Johnny Depp-Amber Heard Defamation Case: Whose Victory Is It, Anyway?

The Johnny Depp-Amber Heard defamation case and its verdict have been publicly presented as a resounding victory for Depp and confirmation of his 'objective' truth. In the process, the complex role of power in the legal process has largely been overlooked.

Photograph by Getty Images

As the Johnny Depp-Amber Heard defamation trial concluded earlier this month, we watched with vicarious pleasure the dramatic twists and turns unfolding in real time, the careers of celebrities and their attorneys being made and unmade in the courtroom. While it is nobody’s case that Heard’s private actions or public testimony were beyond critique, the extreme position taken by Depp’s fan clubs and supported by armies of online bots, that Depp could do absolutely no wrong, was clearly problematic and points to some une­asy fault lines in our societies. Here I look at some interesting legal dynamics of the case and its wider implications.

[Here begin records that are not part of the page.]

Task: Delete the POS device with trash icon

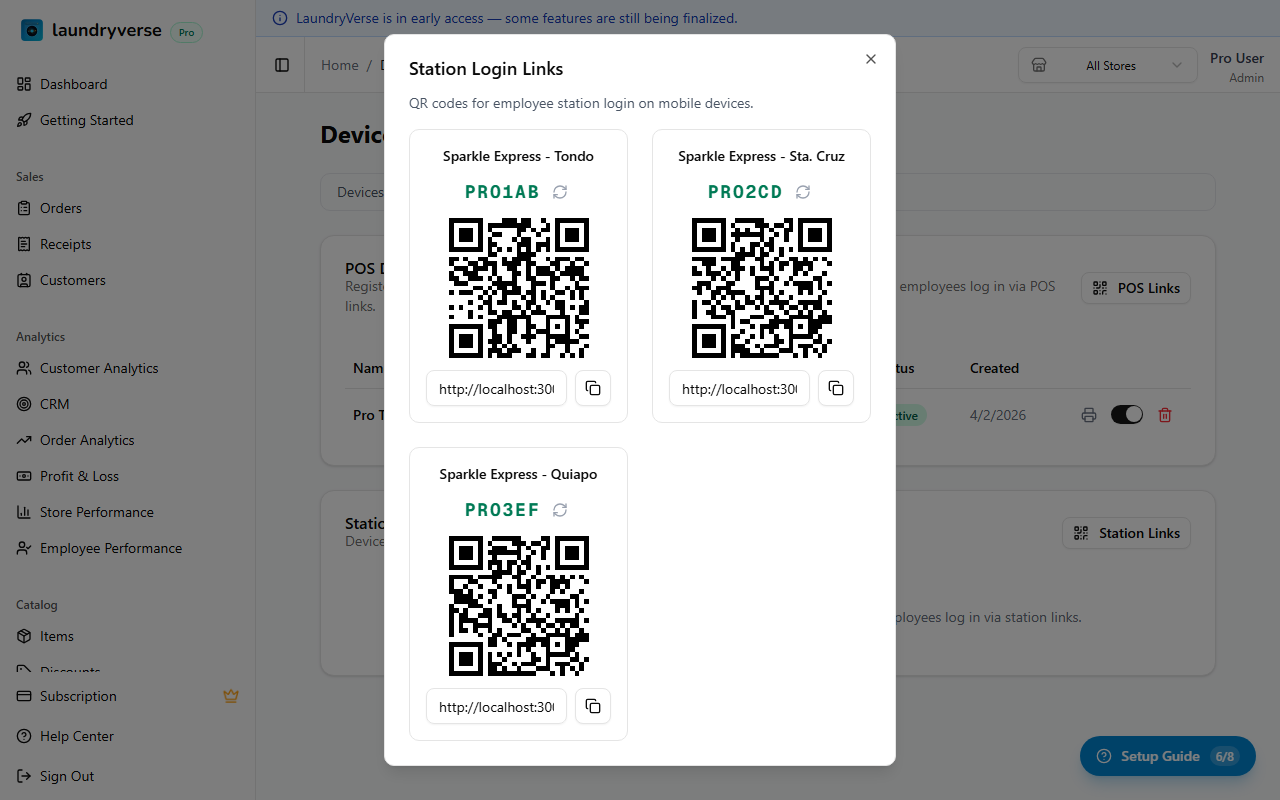Action: click(1165, 415)
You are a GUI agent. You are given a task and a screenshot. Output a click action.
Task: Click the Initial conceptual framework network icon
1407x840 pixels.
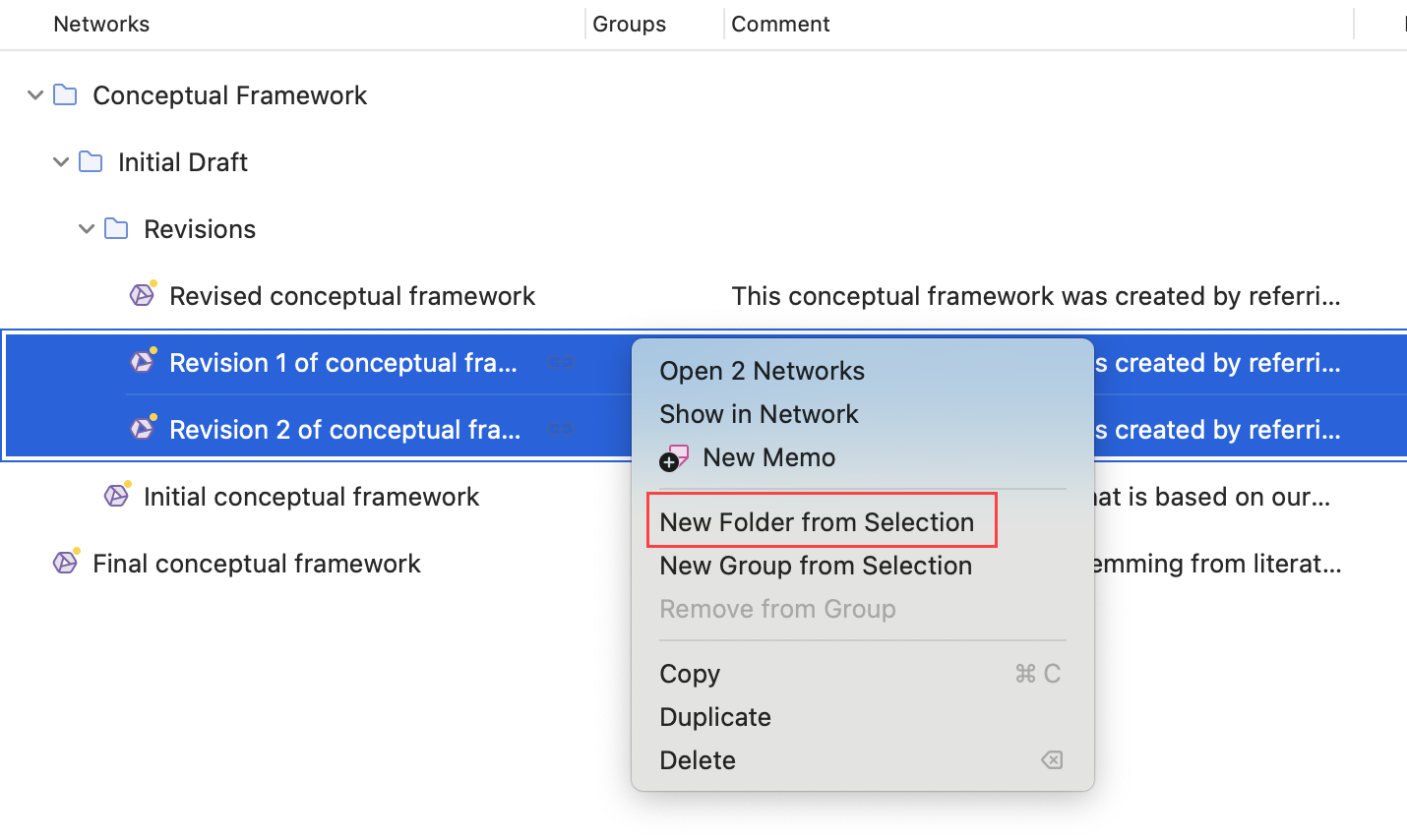tap(117, 496)
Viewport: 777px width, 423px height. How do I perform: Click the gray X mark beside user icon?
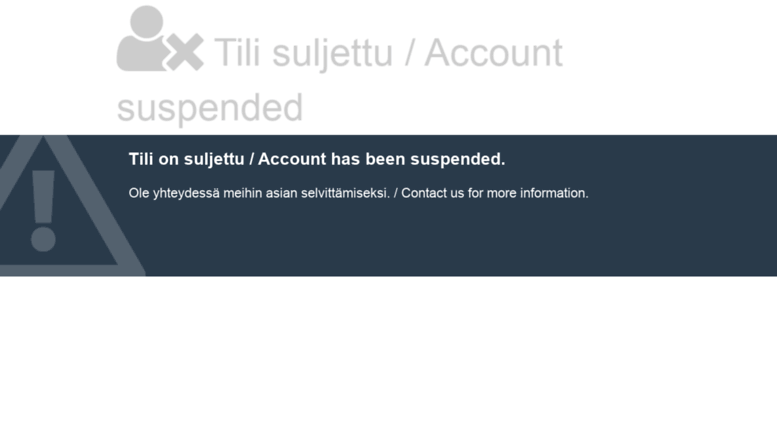coord(184,52)
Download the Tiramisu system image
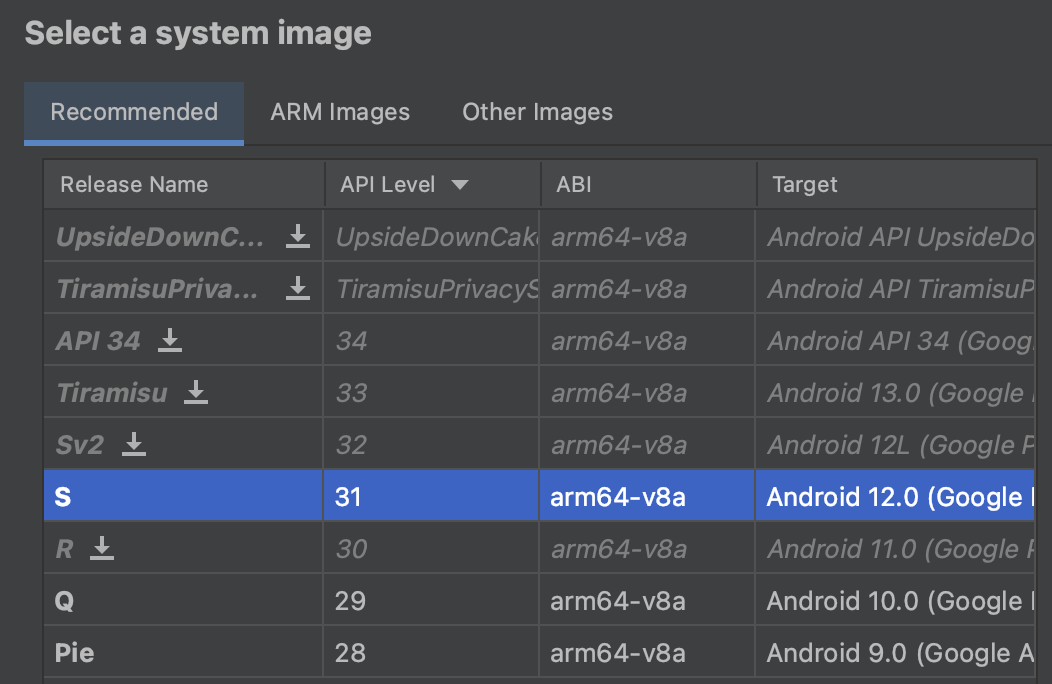Viewport: 1052px width, 684px height. tap(196, 392)
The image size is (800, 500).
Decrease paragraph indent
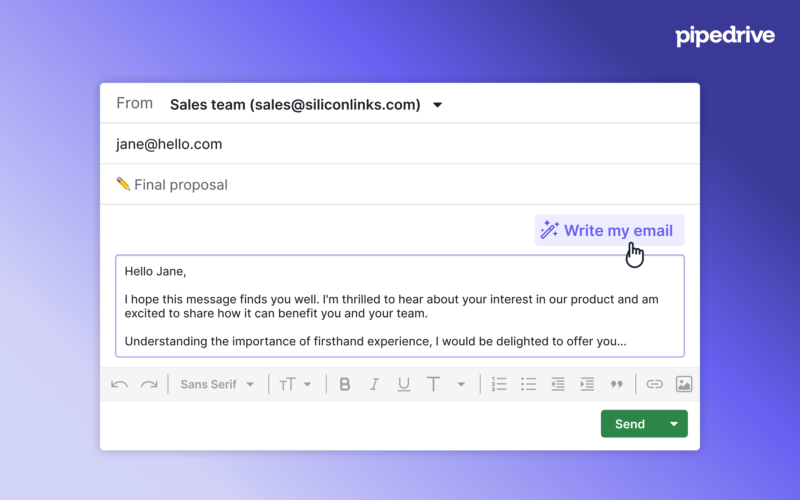point(558,384)
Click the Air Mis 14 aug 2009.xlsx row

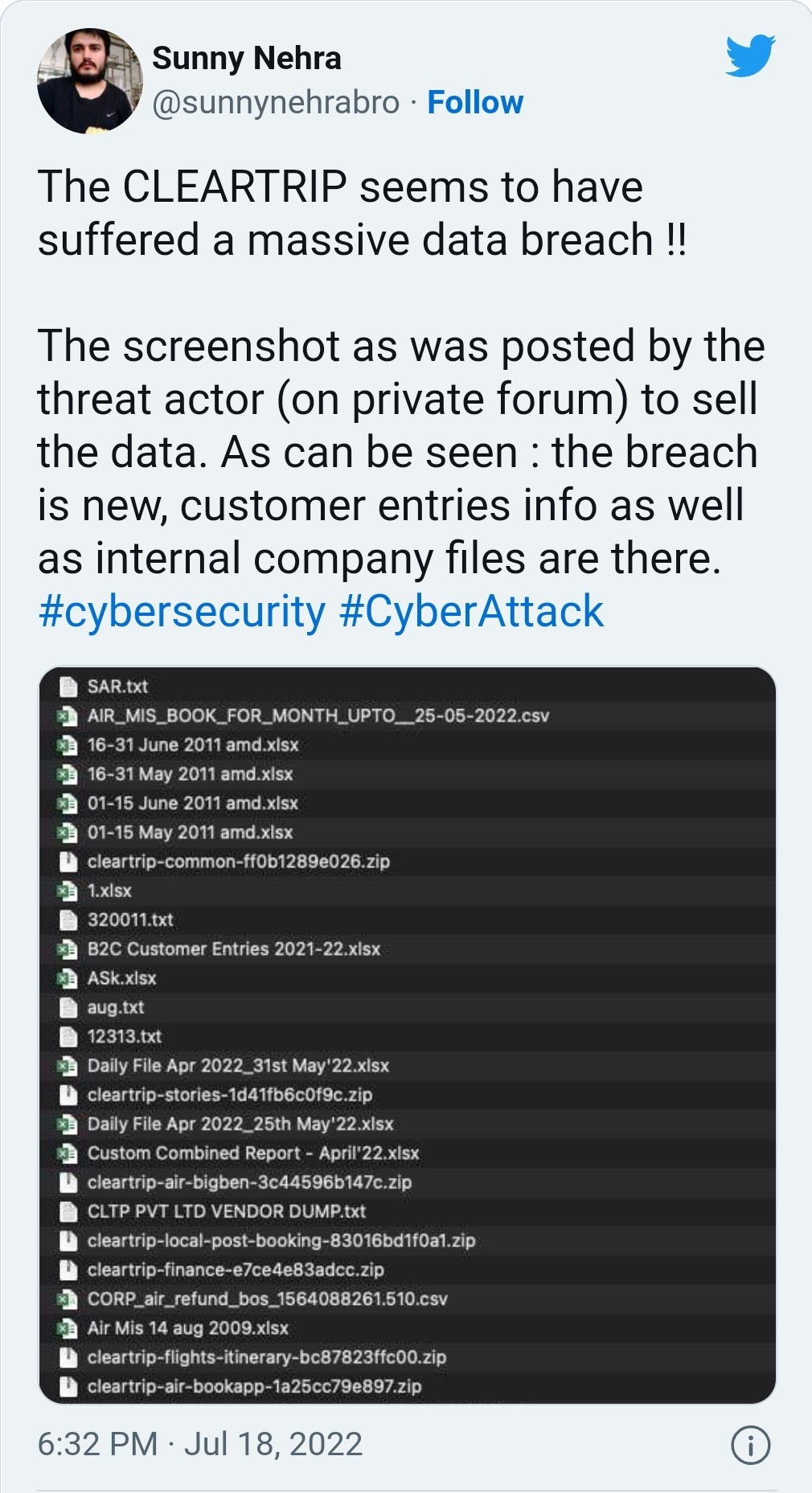pos(188,1328)
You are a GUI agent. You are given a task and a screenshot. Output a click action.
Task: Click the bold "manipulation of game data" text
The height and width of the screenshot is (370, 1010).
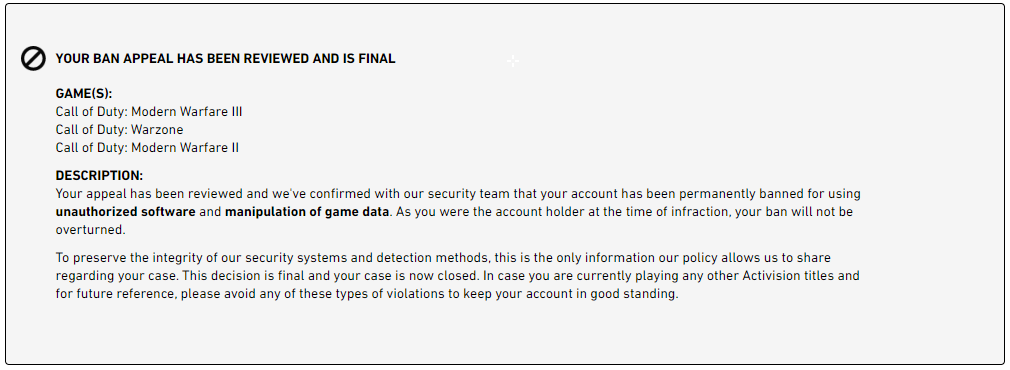click(x=307, y=211)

This case and its verdict—with both parties being found liable for defamation, but Depp being awarded a much larger sum of fifteen million dollars in damages compared to Heard’s two million, with the latter indicating she will appeal—have been publicly presented as a resounding victory for Depp and confirmation of his “objective” truth. In the process, the complex role of power in the legal process has largely been overlooked. Legal due process is a cornerstone of democracy; yet, as in the case of powerful nations calling the shots in the arena of international relations, power and clout play a critical role in the courtroom too. Particularly so in a defamation lawsuit, which in the United States is a civil suit. This is unlike in India where defamation can, pending legal reform, also be a criminal lawsuit, a relic of a colonial past that was historically used to silence critics of oppressive colonial regimes and has unfortunately been invoked in a postcolonial context to intimidate women coming forward with accounts of rape and sexual harassment in the workplace.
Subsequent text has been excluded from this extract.